On the 30th Durbie had a few people in for dinner. At about 2 o’clock we were having such a good time that we decided we were celebrating New Years Eve in advance. I got home at 4:00, and 3 of the boys sat talking afterwards until 6. On New Years Eve I was first at the Hendersons, afterwards at the Metropole and finally ended at Durbie’s. Got to bed at 6, slept to 12, and felt fine. It always seems fatal when George is away about getting to bed at any reasonable hours.
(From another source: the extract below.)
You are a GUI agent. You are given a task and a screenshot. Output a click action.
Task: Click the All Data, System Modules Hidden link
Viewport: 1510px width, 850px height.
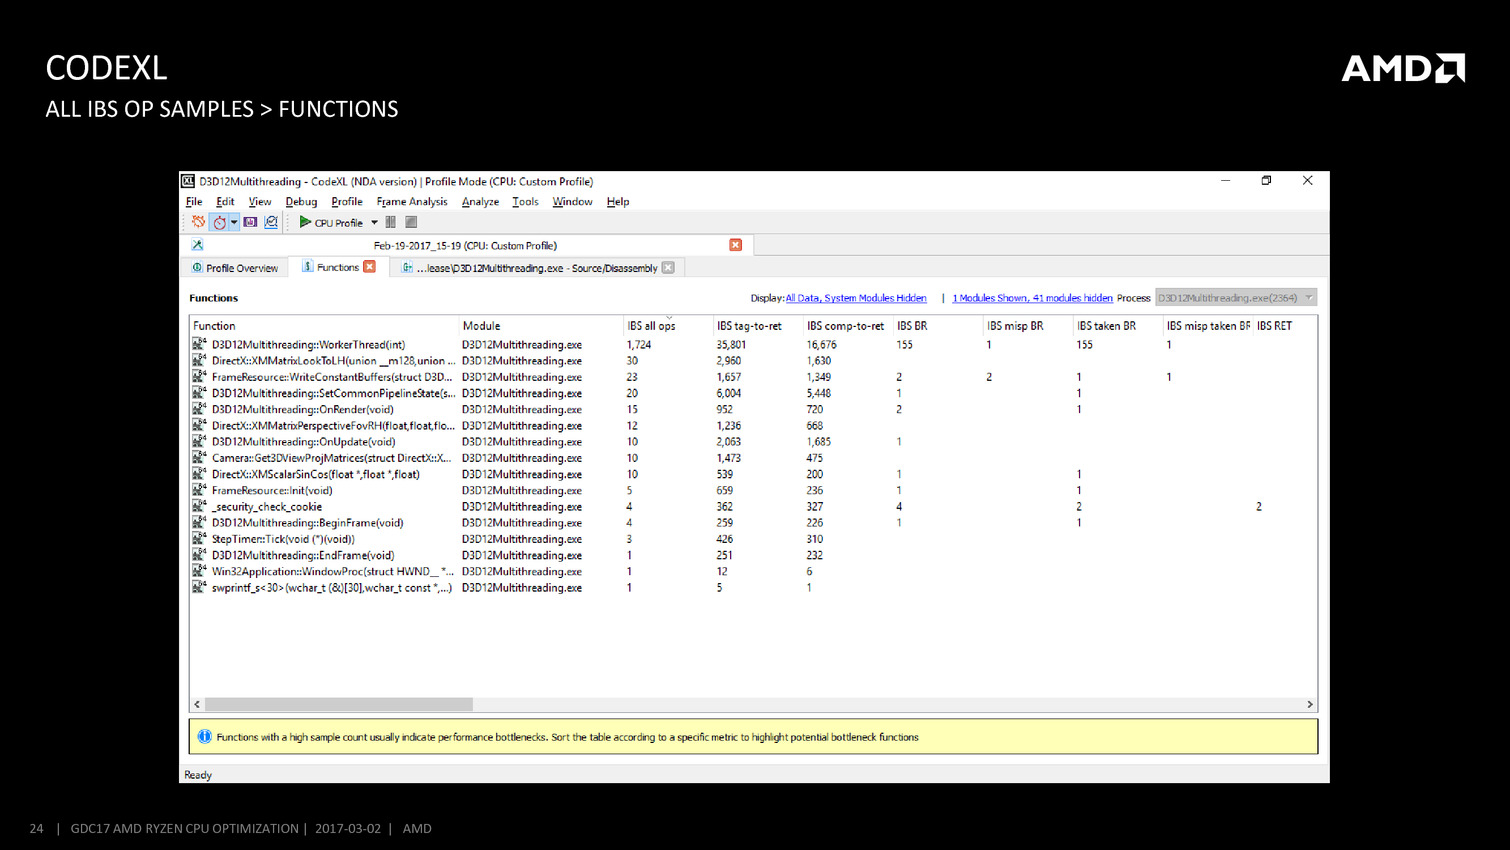coord(855,298)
It helped that there was now, for recreation, an American dacha outside Moscow, which several of the embassy bachelors had purchased. Not far from Stalin’s own country retreat, it had a log house, a tennis court, a garden, horses to ride, and a high wooden fence. There was something very comforting, Charlie Thayer remembered, “about driving through those big wooden gates after a long hard day trying to understand the Russians.... [T]he GPU seemed to disappear from existence.”9
The Kennans used the place regularly. “We had the feeling we could go out at any time,” Annelise remembered. Surrounding the dacha, George explained, was “the most wonderful riding country you can imagine. We make a point of saying good-day to all the peasants. They look as though they were seeing a ghost, and grope uncertainly for their hats. They think maybe the Revolution was all a bad dream, and that the masters are back in the saddle.” On one memorable occasion, George, Grace, and Stalin drove back from their respective dachas on the same road at the same time. As his limousine passed, the dictator “stared gloomily out of his window at Grace and myself and we stared back.”10
Still, Moscow was a difficult place to raise children. When Grace fell ill with bronchial pneumonia, no nurse dared enter a foreign embassy. A Russian doctor did come, but only after receiving permission from the Foreign Office, which also had to approve the use of a portable X-ray machine. “For one whole day,” George admitted, “I literally didn’t dare to hope that she would live.” He worried that “we wouldn’t even be able to find a priest to bury the little girl.” Grace recovered dramatically, however, and was soon sitting up and pestering everyone, being as naughty as one can be with “feet firmly on this earth.”